The Retroid Pocket Flip next to the Nintendo 2DSXL
Here's it next to the New 2DSXL for Scale

On the emulation standpoint, the Retroid Pocket Flip uses RetroArch as the primary emulator with each console being represented as a core. The main one I was tooling around in was the GBA SP core because I was replaying Aria of Sorrow for the first time in over two decades. The emulation ran just fine, or at the very least it was fine enough that I didn’t notice any serious issues. I will say that the control mapping is a bit weird because the button layout is similar to the Nintendo home consoles but with the buttons of the GBA. Which leads to some wild scenarios where the A and B buttons are flipped, the Y button is a weird feeling stutter jump thing and the X button is a duplicate attack button.
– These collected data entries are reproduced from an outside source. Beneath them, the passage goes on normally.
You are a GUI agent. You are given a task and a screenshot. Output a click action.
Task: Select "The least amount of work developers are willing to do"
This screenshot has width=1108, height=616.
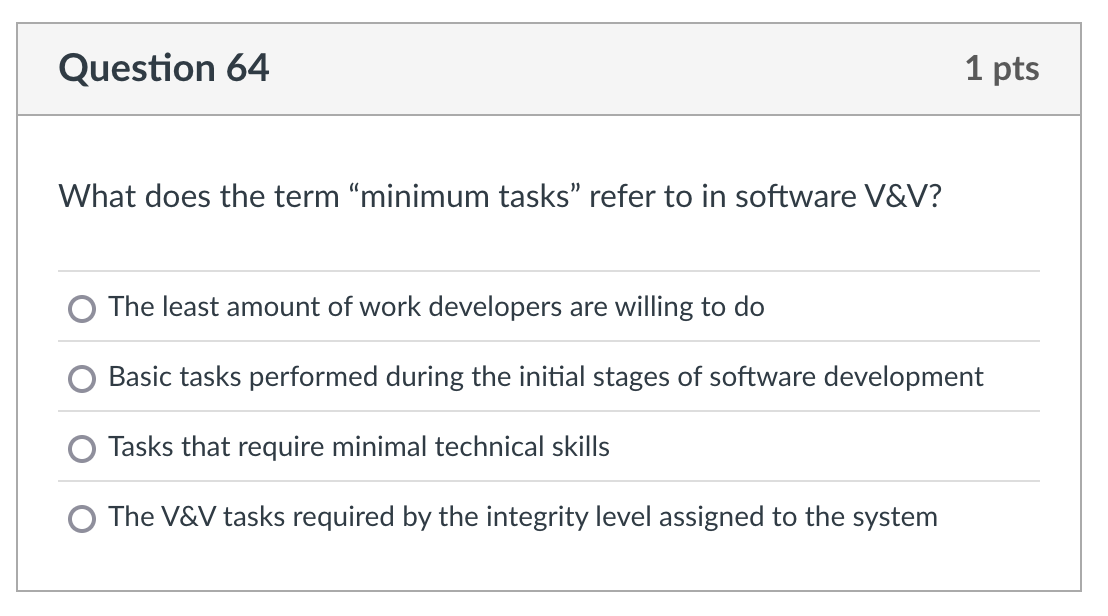[x=437, y=307]
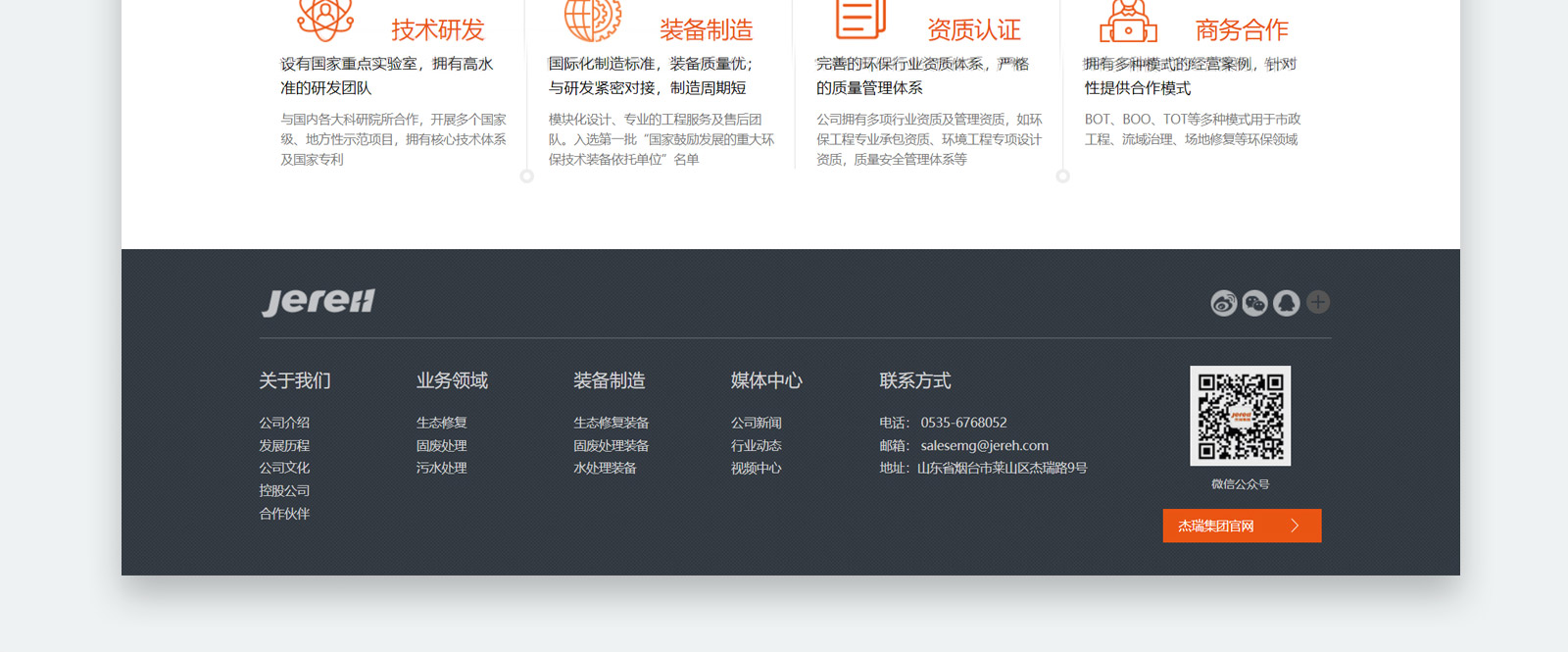The image size is (1568, 652).
Task: Click the 装备制造 globe gear icon
Action: 592,19
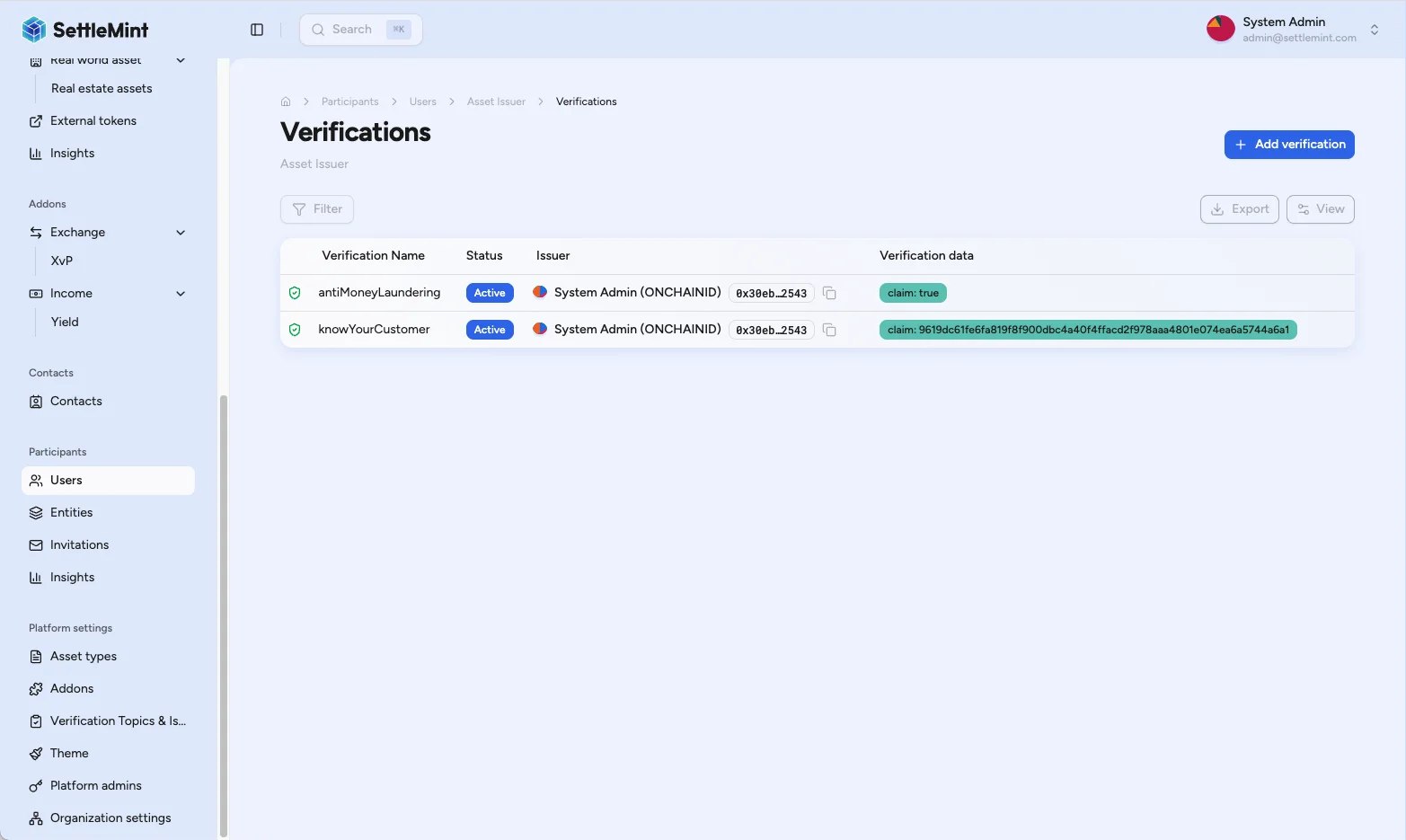Click the System Admin avatar
This screenshot has width=1406, height=840.
[1220, 30]
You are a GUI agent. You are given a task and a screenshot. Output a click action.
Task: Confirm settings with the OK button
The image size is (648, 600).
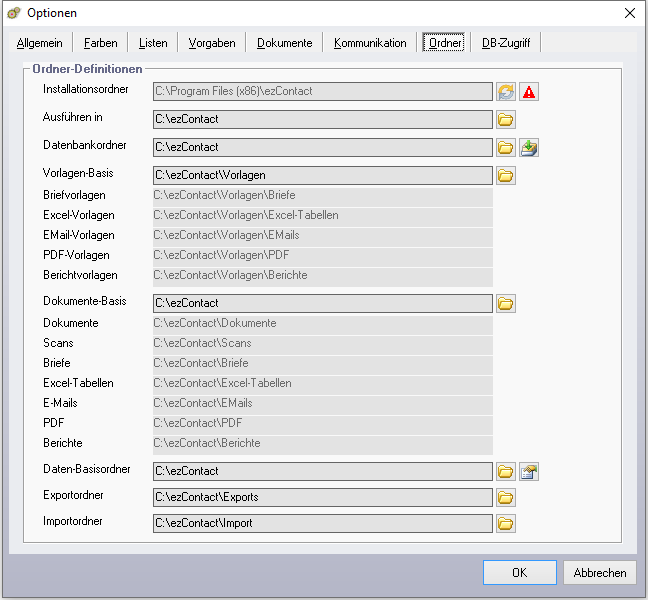[x=519, y=573]
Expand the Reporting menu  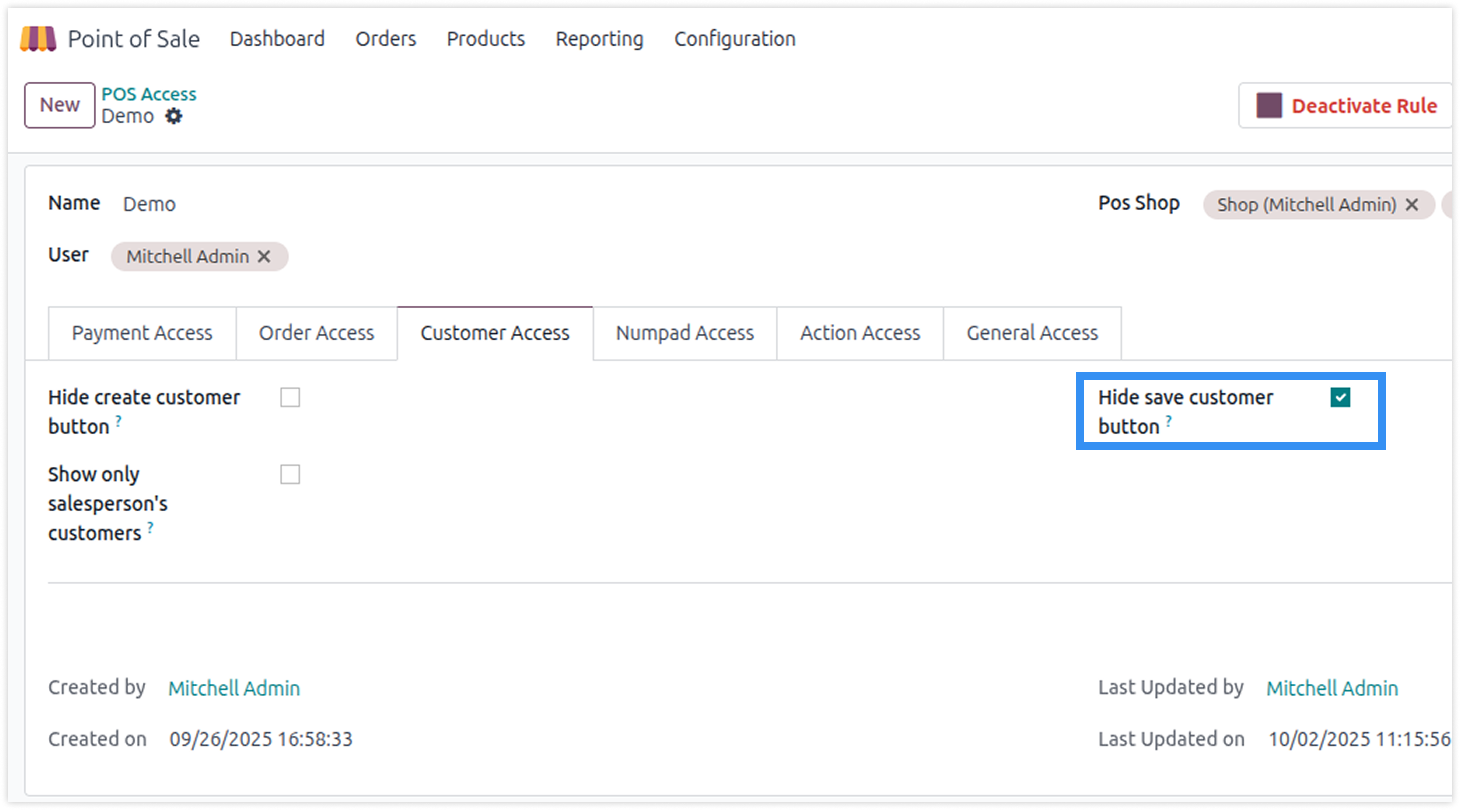tap(599, 39)
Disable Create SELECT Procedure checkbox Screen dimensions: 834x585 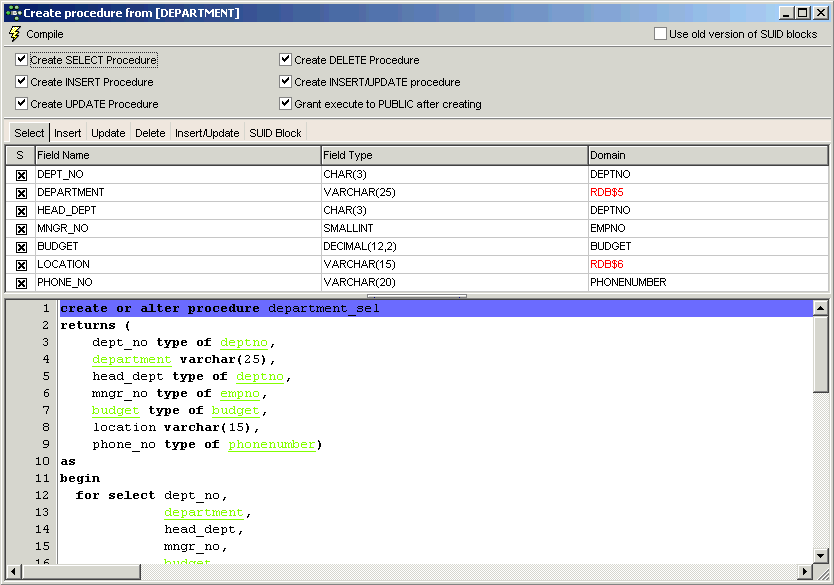(x=22, y=60)
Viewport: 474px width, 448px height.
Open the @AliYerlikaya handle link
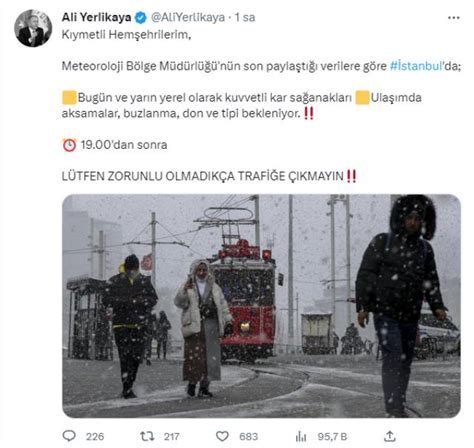[x=188, y=17]
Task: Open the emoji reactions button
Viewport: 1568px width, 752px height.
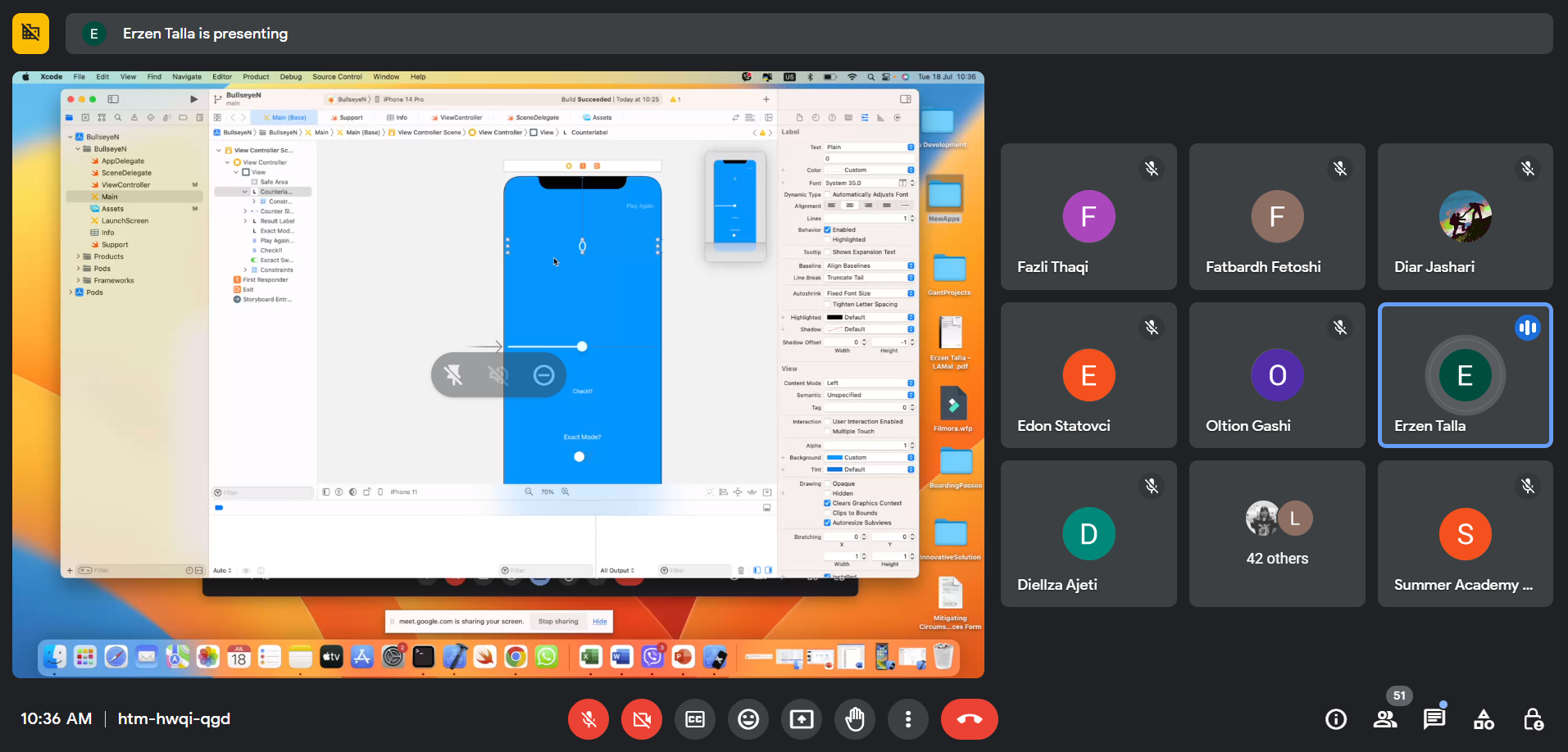Action: point(748,719)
Again, not a deal breaker. Just very weird is all.

The Retroid Flip next to the detachable Grip
They look like they were made to be Voltron'd together

Overall, if you are a retro enthusiast looking to get their hands on a catchall handheld device or someone looking for a handheld device that can also stream games from Game Pass or even Steam Link, the Retroid Pocket Flip is for you. While I may have had some ergonomic issues, your mileage will vary and at the price of $164 dollars Canadian, it’s absolutely a great price if you are in the budget category. It gets the Bonus Action Seal of Approval.

Correction: The flip is 164 USD, but my thoughts have not changed on it's value! Great device!